Given an Ito process $x(t):=\sigma B(t)$ with an unknown constant volatility $\sigma$. Is there a way to estimate $\sigma$ by simply counting the number of times the Ito process hits a lattice with interval length $\delta x$? We know $\mathbf E[x(t)^2]=\sigma^2 t$. For a lattice size $\delta x$, $(\delta x)^2=\sigma^2\delta t$ where $\delta t$ is the time for $x(t)$ to traverse a single lattice step of size $\delta x$. On average $\delta t=\frac Tn$ where $T$ is the total time and $n$ is the number of hits. So it is plausible to conjecture $\big(\frac{\delta x}{\sigma}\big)^2=\frac Tn$. How do we make it rigorous and prove it? The following is a rigorous formulation of this conjecture.
Suppose we have a standard Brownian motion $B(t)$ starting from $0$. $\forall \omega$ in the sample space, let the stopping time sequence $\tau(\omega,T):=\big\{t_i|i\in \overline{\mathbf Z^-}, t_0=0, T\ge t_i>t_{i-1}, t_0=0,\,t_i:=\inf\{t:|B(\omega,t)-B(\omega,t_{i-1})|=1\},\,\forall i\in \mathbf N\big\}$. This is the event that the standard Brownian motion $B$ starting from $0$ hitting integers where any two consecutive integers are distinct. What are the probability $P(n,T)= \text{Pr}(|\tau(\omega,T)|\ge n)$ and $\mathbf E[|\tau(\omega,T)]$?
Let $$\epsilon(\omega, T):=T-\sum_{i=1}^{|\tau(\omega,T)|}t_i(\omega).$$ Take the expectation. If we conjecture $|\tau(\omega,T)|$ is asymptotically independent of $t_i(\omega)$ $\forall i$ as $T\rightarrow\infty$, we have asymptotically $$T\sim \mathbf E[|\tau(\omega,T|]\mathbf E[t_i], \quad T\rightarrow\infty.$$ It can be evaluated by the property of a martingale that $$\mathbf E[t_i]=1.$$
I have a rigorous algorithm relying on the Laplace transform, shown below as an answer, for the computation. I am wondering if there is a simpler expression. Particularly, I wonder if there is a martingale method solution in the vein of, say, this expect exit time solution.
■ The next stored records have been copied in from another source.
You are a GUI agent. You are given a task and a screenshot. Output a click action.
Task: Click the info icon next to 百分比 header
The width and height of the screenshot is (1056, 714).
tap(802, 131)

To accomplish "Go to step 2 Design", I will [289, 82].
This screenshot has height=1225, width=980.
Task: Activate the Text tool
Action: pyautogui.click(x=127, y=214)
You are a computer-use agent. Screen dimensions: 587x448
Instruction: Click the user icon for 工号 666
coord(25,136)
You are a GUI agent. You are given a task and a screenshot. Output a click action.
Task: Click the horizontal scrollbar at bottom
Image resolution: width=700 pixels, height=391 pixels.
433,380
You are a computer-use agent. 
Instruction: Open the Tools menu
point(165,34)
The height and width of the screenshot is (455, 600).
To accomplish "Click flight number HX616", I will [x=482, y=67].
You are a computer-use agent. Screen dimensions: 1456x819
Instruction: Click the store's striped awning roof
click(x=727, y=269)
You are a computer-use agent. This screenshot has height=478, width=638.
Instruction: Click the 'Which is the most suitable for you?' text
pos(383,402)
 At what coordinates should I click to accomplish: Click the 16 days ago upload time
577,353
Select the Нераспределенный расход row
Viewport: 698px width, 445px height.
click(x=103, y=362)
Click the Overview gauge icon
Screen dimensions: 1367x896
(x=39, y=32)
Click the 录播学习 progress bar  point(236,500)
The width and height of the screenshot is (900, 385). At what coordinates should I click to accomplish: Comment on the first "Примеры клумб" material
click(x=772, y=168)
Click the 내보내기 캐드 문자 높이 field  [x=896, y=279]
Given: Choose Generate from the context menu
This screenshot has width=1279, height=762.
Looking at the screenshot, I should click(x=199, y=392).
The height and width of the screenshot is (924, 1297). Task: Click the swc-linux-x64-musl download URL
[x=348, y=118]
Here is my algorithm to compute the required probability and expectation. I would very much like to know a simpler solution.
We know the probability $\Phi(t):=\text{Pr}(\exists s<t \ni|B(s)|=1)$. Let $\phi(t):=\frac{\partial P(t)}{\partial t}$, since the Brownian motion is strongly Markovian, \begin{align} P(n,t)&:=\text{Pr}(|\tau(\omega,t)|\ge n) \\ &= \int_{t_1=0}^t d t_1 \phi(t_1)\int_{t_2=0}^{t-t_1}dt_2 \phi(t_2)\cdots \int_{t_i=0}^{t-\sum_{j=1}^it_j}dt_i\, \phi(t_i)\cdots \int_{t_n}^{t-\sum_{j=1}^{n-1}t_j}dt_n \phi(t_n). \end{align} To facilitate the computation, we take the Laplace transform $\mathscr L$ of the above integral and use $s$ as the variable for the resultant function. \begin{equation} \mathscr L[P(n,t)](n,s) = \frac{\mathscr L[\phi](s)^n}s \end{equation} The expectation $$\mathbf E[n=|\tau(\omega,t)|] = \sum_{n=1}^\infty n(P(n,t)-P(n+1,t)) = \sum_{n=1}^\infty P(n,t),$$ and \begin{equation} \mathscr L\big[\mathbf E[n=|\tau(\omega,t)|]\big](n,s) = \frac1s\frac{\mathscr L[\phi]}{1-\mathscr L[\phi]} \end{equation} \begin{equation} \mathscr L[P(n,t)](n,s) = \frac{\mathscr L[\phi](s)^n}s \end{equation} The expectation $$\mathbf E[n=|\tau(\omega,t)|] = \sum_{n=1}^\infty n(P(n,t)-P(n+1,t)) = \sum_{n=1}^\infty P(n,t),$$ and \begin{equation} \mathscr L[\mathbf E[n=|\tau(\omega,t)|](n,s) = \frac1s\frac{\mathscr L[\phi]}{1-\mathscr L[\phi]} \tag1 \end{equation}
Now following the marvelous suggestion of @SangchulLee in the comment below, consider the random variable $M(t):=e^{\sqrt{2s}B(t)-st}$. Since It is a martingale. By the optional stopping theorem, \begin{align} 1&=\mathbf E[M(0)]=\mathbf E[M(t)]=\mathbf E[M(t_1)] \nonumber\\ &= \int_0^\infty \Big(e^{-\sqrt{2s}-st}\text{Pr}(\inf\{u:B(u)=-1\}\in dt)+e^{\sqrt{2s}-st}\text{Pr}(\inf\{u:B(u)=1\}\in dt)\Big) \nonumber\\ &= \cosh{\sqrt{2s}}\int_0^\infty e^{-st}\phi(t)dt \nonumber\\ &= \cosh{\sqrt{2s}}\;\mathscr L[\phi](s) \tag2 \end{align} since $\text{Pr}(\inf\{u:B(u)=-1\}\in dt)=\text{Pr}(\inf\{u:B(u)=1\}\in dt)=\frac12\phi(t)dt$ by symmetry. Substituting Equation (2) into Equation (1), we have \begin{equation} \mathscr L\big[\mathbf E[n=|\tau(\omega,t)|]\big](n,s) = \frac1{s(\cosh{\sqrt{2s}}-1)}. \end{equation}
Then $\mathbf E[n=|\tau(\omega,t)|]$ is obtained by the inverse Laplace transform.